Yesterday I was feeling bored and uninspired, and it dawned on me that a new project would be a good thing to get me out of this little crafting rut I’ve been in. I haven’t been completely uncreative lately; I did get some new coloring books and am having a good time coloring (anyone besides me always think of Sex and the City when they talk about coloring??). But I’ve been feeling a tad guilty about being so lazy with Leatherings. It’s been, oh, six months since i had anything listed on Etsy. For a successful shop, that’s a long time.
But I still am sorta burned out on leather. I mean, I’ll make stuff, but I’m not excited about it.
So I remembered that I’ve been talking about making a new quilt for a year or so and that i still have not started one. I found a pattern (it’s a fairly plain background, with these appliqued stones on the front) and decided on a color theme. I’m going to make the background blue/teal, and the stones will be mostly grey. It sort of reminds me of Cummins Falls, or any place with rocks jutting out of the water. Good quilt for Tennessee. I’m feeling very positive about it. I ordered some fabric yesterday, and will need more but think I’ll just go to Joann’s for the smaller pieces of blues and greys that i’m going to need.
But in the meantime. I remembered that I still haven’t finished that crocheted motif throw that I started…oh, like three years ago. Maybe four years. I can’t even remember. I had gotten so far as to sew about half of the motifs together (four years ago), and then I stopped. I didn’t run out of yarn or anything — just motivation.
So yesterday, while Stephen worked on making a coozie for his Chemex coffee pot, I worked on sewing the rest of the motifs together. I got about half-way finished (had to force the motivation because it seriously still was not there) and I plan on getting the rest done tonight. Not sure if I’m going to block the whole thing again after I sew it all together and weave in the ends; I mean, I should, but I don’t have anything big enough to block it on. Except the bed. But blocking a large blanket on a bed gives me the creeps. Makes me feel sorta damp and moldy.

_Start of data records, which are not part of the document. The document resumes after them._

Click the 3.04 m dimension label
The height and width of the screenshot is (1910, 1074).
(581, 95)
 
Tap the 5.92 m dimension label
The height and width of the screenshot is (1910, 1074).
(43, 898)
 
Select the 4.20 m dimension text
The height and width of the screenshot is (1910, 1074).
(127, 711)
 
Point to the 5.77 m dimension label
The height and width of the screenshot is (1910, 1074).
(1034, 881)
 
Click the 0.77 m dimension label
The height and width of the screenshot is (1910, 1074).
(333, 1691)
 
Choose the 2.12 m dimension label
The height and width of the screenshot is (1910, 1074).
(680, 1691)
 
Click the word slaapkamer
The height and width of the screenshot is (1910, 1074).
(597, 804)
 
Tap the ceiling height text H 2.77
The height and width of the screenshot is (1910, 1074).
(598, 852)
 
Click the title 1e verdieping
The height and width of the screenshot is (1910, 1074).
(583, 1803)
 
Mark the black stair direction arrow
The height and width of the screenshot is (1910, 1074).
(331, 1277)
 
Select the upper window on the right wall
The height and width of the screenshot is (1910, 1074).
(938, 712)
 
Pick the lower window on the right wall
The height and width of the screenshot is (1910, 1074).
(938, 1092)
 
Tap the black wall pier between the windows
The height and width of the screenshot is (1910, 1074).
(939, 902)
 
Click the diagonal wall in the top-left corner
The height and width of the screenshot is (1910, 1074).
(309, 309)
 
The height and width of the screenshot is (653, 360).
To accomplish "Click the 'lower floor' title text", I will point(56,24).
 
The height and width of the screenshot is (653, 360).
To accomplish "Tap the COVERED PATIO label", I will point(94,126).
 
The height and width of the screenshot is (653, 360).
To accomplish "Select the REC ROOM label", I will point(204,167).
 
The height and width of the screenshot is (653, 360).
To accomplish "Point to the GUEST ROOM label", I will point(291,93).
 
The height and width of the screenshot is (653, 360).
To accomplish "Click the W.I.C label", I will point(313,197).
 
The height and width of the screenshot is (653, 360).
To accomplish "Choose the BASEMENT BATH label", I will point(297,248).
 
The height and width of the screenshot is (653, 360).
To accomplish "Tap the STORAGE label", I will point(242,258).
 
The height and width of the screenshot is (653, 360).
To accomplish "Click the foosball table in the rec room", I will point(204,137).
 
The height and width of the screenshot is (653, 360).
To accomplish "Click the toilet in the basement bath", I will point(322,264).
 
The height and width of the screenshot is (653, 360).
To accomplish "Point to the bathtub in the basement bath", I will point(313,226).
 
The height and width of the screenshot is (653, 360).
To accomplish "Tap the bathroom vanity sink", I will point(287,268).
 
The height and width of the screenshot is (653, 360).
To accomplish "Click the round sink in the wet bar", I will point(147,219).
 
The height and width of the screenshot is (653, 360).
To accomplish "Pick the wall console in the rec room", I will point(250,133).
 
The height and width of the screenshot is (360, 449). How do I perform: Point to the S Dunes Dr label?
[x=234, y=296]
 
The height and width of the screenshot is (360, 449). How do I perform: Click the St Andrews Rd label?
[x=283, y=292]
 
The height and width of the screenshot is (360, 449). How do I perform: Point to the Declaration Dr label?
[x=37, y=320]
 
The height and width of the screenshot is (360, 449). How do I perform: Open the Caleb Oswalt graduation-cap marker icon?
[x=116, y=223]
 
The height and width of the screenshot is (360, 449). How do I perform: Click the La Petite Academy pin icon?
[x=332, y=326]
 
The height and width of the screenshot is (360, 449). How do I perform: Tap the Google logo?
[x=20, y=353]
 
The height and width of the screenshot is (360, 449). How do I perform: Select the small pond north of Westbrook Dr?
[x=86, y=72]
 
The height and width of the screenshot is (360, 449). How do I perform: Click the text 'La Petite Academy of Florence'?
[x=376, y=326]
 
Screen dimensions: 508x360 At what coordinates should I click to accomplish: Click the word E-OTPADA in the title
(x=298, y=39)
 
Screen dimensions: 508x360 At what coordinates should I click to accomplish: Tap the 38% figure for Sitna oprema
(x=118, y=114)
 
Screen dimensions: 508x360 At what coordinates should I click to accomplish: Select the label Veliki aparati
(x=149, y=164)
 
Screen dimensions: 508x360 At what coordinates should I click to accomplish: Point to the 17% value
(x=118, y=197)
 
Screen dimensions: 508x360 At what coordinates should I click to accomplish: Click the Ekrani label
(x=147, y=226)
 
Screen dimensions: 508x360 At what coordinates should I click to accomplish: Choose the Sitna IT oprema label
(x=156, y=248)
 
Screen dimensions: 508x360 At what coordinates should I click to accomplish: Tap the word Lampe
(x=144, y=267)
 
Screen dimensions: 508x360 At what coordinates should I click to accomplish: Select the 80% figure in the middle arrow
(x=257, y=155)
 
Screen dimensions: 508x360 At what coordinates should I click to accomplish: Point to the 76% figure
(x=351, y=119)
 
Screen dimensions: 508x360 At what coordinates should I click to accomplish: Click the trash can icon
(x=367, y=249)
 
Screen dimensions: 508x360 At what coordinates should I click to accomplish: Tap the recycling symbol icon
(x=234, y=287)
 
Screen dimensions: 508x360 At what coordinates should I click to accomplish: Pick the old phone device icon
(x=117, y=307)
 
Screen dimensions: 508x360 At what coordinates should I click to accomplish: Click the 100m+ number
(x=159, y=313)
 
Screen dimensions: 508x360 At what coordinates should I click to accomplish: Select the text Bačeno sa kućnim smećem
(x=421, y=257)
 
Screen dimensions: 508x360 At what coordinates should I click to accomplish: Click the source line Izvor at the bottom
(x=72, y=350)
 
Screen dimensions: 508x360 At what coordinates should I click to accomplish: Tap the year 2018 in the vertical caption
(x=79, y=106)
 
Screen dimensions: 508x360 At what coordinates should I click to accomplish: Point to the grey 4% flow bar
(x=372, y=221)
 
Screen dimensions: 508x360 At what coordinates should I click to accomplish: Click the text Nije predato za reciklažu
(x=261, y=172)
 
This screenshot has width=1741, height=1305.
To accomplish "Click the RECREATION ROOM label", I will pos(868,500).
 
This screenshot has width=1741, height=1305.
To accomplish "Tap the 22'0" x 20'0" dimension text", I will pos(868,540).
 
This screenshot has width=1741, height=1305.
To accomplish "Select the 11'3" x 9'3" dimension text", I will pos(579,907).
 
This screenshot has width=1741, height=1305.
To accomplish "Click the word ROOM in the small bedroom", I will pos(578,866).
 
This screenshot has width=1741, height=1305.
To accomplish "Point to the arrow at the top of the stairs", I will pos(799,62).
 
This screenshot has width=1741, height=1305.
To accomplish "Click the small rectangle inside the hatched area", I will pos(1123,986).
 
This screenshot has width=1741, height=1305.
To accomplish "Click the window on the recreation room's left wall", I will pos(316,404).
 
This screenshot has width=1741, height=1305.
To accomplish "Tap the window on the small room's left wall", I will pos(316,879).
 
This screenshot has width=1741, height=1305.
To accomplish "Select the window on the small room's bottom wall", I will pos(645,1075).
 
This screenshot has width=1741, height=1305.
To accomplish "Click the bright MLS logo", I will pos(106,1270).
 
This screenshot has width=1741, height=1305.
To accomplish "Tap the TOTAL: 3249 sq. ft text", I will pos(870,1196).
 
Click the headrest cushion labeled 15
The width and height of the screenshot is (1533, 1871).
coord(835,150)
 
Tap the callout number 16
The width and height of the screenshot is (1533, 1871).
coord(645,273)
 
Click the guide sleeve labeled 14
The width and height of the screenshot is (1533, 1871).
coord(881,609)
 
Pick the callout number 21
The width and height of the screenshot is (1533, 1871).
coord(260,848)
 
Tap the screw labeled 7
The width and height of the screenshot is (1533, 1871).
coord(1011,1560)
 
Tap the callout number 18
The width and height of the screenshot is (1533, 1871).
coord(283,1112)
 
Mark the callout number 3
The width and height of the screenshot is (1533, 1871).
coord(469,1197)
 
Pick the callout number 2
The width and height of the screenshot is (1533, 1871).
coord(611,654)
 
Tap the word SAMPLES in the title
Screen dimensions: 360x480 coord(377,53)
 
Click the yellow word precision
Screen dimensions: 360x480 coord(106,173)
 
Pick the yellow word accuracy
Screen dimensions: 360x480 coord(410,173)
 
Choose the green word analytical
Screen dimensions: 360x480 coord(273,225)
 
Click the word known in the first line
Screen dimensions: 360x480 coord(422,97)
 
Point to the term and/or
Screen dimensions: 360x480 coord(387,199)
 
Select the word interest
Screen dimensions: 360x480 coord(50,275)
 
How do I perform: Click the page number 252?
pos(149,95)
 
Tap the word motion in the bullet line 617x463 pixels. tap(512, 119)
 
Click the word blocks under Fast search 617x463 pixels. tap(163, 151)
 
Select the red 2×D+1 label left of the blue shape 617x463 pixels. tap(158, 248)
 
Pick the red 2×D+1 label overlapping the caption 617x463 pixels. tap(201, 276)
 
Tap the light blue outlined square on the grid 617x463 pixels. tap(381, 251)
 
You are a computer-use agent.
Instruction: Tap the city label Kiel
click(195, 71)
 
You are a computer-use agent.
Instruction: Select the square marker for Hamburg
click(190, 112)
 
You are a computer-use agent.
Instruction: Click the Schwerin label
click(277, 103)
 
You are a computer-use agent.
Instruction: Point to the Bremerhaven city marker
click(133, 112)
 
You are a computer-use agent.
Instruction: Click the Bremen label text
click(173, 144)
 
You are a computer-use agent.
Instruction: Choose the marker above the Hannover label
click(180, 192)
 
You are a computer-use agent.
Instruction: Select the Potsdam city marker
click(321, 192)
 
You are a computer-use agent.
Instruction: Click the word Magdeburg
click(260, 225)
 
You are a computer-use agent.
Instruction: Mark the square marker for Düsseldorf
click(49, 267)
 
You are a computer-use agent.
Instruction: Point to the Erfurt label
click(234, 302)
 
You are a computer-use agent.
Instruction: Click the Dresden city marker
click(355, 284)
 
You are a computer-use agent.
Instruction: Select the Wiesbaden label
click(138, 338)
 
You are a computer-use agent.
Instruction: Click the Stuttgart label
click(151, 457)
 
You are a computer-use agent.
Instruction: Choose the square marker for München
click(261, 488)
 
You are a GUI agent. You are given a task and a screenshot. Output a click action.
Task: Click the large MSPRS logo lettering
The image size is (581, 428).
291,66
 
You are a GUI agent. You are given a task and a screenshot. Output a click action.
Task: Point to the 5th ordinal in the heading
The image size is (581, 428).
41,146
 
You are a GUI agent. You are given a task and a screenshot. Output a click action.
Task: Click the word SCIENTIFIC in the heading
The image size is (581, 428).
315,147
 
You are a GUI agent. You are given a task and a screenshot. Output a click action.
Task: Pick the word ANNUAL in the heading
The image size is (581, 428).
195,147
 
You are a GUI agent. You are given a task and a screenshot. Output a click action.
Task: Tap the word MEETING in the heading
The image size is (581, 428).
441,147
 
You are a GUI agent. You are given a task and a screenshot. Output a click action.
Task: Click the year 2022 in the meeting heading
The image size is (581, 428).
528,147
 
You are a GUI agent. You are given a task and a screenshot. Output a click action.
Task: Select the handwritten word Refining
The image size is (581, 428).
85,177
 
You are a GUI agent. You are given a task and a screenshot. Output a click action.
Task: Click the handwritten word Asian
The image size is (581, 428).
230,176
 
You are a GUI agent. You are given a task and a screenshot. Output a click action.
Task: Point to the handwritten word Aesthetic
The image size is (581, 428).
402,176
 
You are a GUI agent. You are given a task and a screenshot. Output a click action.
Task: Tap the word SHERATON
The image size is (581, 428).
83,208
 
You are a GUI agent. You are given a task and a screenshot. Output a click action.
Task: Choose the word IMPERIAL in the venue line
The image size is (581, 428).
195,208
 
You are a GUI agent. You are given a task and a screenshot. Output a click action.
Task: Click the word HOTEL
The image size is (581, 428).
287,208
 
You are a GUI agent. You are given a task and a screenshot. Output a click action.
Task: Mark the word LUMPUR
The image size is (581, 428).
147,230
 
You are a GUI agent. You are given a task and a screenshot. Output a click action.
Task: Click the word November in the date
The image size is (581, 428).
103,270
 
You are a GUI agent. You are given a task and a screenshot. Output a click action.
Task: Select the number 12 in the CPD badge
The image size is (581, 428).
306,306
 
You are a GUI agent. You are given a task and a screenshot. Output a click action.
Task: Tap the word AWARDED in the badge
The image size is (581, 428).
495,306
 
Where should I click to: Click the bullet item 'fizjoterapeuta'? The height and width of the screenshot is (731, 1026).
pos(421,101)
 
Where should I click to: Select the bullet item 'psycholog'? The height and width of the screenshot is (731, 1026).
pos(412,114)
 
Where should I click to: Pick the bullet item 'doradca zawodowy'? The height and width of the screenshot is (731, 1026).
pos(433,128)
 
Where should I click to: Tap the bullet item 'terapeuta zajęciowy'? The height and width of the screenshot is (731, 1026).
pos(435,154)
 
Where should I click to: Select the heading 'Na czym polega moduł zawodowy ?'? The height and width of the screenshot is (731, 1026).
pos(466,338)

I need to get a job in a fabric or yarn store. Or get a job being a creative coach. Or SOMETHING. I get so excited about projects; I bet I could be good at passing along that excitement and getting people stirred up about making things. Maybe I should be an art teacher. Except, that’s probably a bad idea. I sorta doubt I would enjoy that. But who knows? Hmmmmm. I need more crafting buddies, too. Maybe I should rent studio space somewhere. If I had extra money. Haha. But how do I get more involved in the art community around here, or do I actually want to do that? I’m not sure.